Es gibt Symbole, die uns so selbstverständlich geworden sind, dass es hilfreich ist, unser Bewusstsein dafür wieder zu schärfen. Regisseur Philipp Himmelmann wählt den Tisch auf einem Lichtpodest als zentrales Element seiner Bühne. Der Tisch als Treffpunkt der Familie, der Esstisch, der Richtertisch, der Tisch als Bettersatz. Dahinter eine von hinten beleuchtete, weißtransparente Wand, vor der Bühnenbildner Johannes Leiacker beständig schwarze Vorhänge verschiebt und damit die Perspektiven ändert. Im Wechselspiel mit Davy Cunninghams Lichtregie entstehen so immer wieder neue, faszinierende Bilder ohne große Umbauten. Auf solcher Bühne wären klassische Kostüme kaum angebracht, und so verlegt sich Klaus Bruns darauf, die Akteure in aktuelle Mode zu stecken. Was zunächst nach Opernalltag klingt, lässt die politische Auseinandersetzung zwischen freiheitsstrebenden und machterhaltenden Kräften in einem neuen, einem aktuellen Licht erscheinen. Wenn Posa darauf drängt, Don Carlo Flandern zu überantworten, um Schlimmeres zu verhindern, fühlt man sich an die aktuellen politischen Ereignisse im arabischen Raum erinnert.
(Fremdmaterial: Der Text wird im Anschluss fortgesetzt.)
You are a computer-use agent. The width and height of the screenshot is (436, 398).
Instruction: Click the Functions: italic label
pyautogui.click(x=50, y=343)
Die Staatskapelle Berlin startet unter Leitung von Massimo Zanetti im wahrsten Sinne des Wortes furios. Kaum, dass von der Bühne noch Stimmen zu hören sind. Das wirkt wie ein angestrengter Kraftakt und verdirbt die Laune. Lediglich der Staatsopernchor unter Leitung von Eberhard Friedrich kann dagegen halten. Aber eigentlich sollte das Spiel der Mächte auf der Bühne stattfinden, wo es beim Glaubensgericht drastisch wird. Vier nackte Menschen sitzen zunächst mit dem Rücken zum Publikum am Rande des Orchestergrabens, ehe sie mit einer brennbaren Flüssigkeit übergossen werden. Zum Ende des Aktes werden sie an den Füßen in die Höhe gezogen und baumeln an Seilen hoch über dem Bühnenboden. Der Vorhang fällt, als sich die Vollstrecker mit dem Feuer nähern. Das bringt die Handlung nicht entscheidend voran, sorgt aber in Verbindung mit dem Klangbrei für heftige Diskussionen während der Pause im Foyer.

In der zweiten Hälfte der Aufführung ist es, als habe der Trainer in der Mannschaftskabine ein Machtwort gesprochen, um dieses Bild aus dem Fußball zu bemühen. Das Orchester nimmt sich auf ein angenehmes Maß zurück, und nun kommen auch die fantastischen Stimmen der Bühnenakteure zur Geltung. René Pape verleiht König Philipp stimmlich die ganze Palette geforderter Emotionen, Fabio Sartori überzeugt als (ver-)zweifelnder Don Carlo. Brillant Alfredo Daza als Marquis von Posa, dem es sogar gelingt, die Sterbeszene glaubhaft zu singen. Die Prinzessin Eboli nimmt man der Nadia Krasteva ab, als spiele sie nicht, sondern durchleide die Rolle in eigener Person. Da nimmt man auch die angedeutete und eigentlich überflüssige Kopulationsszene zwischen der Eboli und Philipp auf dem Tisch (sic!) nicht übel. Endgültig ausgesöhnt gibt sich das Publikum, wenn Amanda Echalaz sich ganz den Arien der Elisabeth von Valois hingibt. Bravo-Rufe können in Berlin noch gesteigert werden: „Hammer!“ tönt es immer wieder aus dem Zuschauerraum. Wo die Stimmen zur Freude gereichen, langweilt die zunehmende Statik auf der Bühne. Sich hinzustellen und eine Arie zum Besten zu geben, wirkt einfach nicht mehr zeitgemäß.

Am Ende eines langen Abends freut das Publikum sich ob der erlebten Sangeskunst und entlässt Ensemble und Orchester mit versöhnlichem Applaus.